When to Reprice vs Relist
A listing that isn't selling needs a decision. The mistake is waiting indefinitely, checking every few days, doing nothing. Here's the framework.
Don't touch it yet
Give every new listing at least two weeks before drawing conclusions. eBay's algorithm takes time to index and distribute a new listing. Early views are lower than steady-state. Repricing at day 7 because you've had no enquiries is a false signal.
First action point
Still no sale after 30 days? Two options: (1) Drop price 5–8% and wait another two weeks. (2) Use "Sell Similar" to create a fresh listing — this resets its position in search and sometimes gives a visibility bump. Don't end and relist as a duplicate; use Sell Similar specifically.
Reassess the product
No sale after 60 days at a lower price means the issue probably isn't the price — it's the market or your listing. Go back to the sold tab: has the median price fallen since you bought? Are there new high-volume sellers dominating the first page? Check the saturation signals. If the market has structurally shifted, decide whether to hold, drop to cost price to clear, or accept the loss and move on.
When you end a listing and relist it, eBay knows it's the same listing. The "Sell Similar" button creates a genuinely new listing with a new item ID — it gets treated as fresh stock by the algorithm. Use it at the 30-day mark for slow movers instead of just repricing in place.
One thing to protect: don't reflexively drop price every time an item doesn't sell in the first two weeks. Some products have a 3–4 week natural cycle. The sell-through rate calculator gives you a benchmark for how often comparable items sell — if the STR for your product is 40%, you should expect 6 out of 10 listings to sell, not 10 out of 10. Some patience is rational.

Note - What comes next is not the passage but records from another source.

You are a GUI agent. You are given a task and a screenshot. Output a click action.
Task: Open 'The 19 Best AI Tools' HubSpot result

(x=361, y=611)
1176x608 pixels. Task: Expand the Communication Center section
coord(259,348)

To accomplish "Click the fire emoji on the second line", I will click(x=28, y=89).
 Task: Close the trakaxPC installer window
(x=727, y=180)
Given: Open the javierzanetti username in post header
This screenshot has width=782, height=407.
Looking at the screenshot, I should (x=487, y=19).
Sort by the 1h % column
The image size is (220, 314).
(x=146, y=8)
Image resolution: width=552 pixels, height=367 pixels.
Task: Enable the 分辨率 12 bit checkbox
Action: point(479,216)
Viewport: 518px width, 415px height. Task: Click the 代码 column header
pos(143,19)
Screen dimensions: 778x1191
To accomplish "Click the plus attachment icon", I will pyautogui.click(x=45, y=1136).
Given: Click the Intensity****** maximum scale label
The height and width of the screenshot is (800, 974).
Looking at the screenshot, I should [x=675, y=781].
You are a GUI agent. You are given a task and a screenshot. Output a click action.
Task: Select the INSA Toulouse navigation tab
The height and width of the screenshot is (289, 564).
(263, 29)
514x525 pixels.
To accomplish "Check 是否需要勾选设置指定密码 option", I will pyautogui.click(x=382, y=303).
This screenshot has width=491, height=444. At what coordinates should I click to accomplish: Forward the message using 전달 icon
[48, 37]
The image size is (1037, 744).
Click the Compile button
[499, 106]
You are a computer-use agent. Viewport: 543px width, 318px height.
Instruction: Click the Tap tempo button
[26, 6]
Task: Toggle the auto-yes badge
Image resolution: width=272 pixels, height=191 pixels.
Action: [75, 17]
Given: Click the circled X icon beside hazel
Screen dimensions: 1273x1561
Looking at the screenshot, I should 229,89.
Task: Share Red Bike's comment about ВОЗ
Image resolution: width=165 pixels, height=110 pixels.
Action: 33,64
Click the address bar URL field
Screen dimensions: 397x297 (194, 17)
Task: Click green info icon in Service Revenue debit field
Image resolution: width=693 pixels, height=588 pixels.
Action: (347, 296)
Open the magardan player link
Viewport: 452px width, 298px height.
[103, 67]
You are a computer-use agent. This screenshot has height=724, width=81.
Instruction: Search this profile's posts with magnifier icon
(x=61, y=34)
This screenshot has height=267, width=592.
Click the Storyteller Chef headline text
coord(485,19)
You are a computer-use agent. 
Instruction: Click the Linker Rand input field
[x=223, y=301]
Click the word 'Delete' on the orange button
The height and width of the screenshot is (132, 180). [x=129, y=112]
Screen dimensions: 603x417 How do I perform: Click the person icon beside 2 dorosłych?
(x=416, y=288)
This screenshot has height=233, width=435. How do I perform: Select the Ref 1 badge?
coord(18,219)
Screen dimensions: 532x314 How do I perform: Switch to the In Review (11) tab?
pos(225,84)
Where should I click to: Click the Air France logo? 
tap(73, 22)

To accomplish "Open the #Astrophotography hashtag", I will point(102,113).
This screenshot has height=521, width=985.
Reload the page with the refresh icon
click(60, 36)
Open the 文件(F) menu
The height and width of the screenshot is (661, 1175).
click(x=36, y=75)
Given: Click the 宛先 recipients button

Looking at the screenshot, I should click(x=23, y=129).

Frequently Asked Questions
Always base your price on sold listings, not active ones. Filter eBay to "Sold Items" for your specific product, find the median sold price over the last 90 days, and price within 10% of that. Active listings show what sellers want — sold listings show what buyers actually paid.
It depends on your condition and listing quality. If your item is in better condition or you have strong feedback, price at or slightly above the median sold price. If you want to sell fast or you're newer with fewer reviews, price 5–10% below the median. Never undercut just to be the cheapest — that erodes margin without necessarily winning the sale.
Give a new listing at least 14 days before making changes. If it still hasn't sold after 30 days, drop the price by 5–8% or relist using "Sell Similar" to reset its position. If it hasn't sold after 60 days at a lower price, reassess the product — check current sold prices and decide whether to hold, drop further, or cut your losses.
List 8–10% above your true target price and enable Best Offer. Buyers who want to negotiate will offer something, and you can accept, counter, or decline. Set an auto-accept at your target price and an auto-decline at 15–20% below ask. This lets you capture full-price buyers while still closing deals with bargain hunters — without publicly advertising a lower price.
Yes. eBay's algorithm considers price competitiveness relative to similar sold items. Listings priced too far above comparable sold prices rank lower. Competitive pricing combined with strong sell-through history and good feedback is the most reliable combination for staying visible in search results.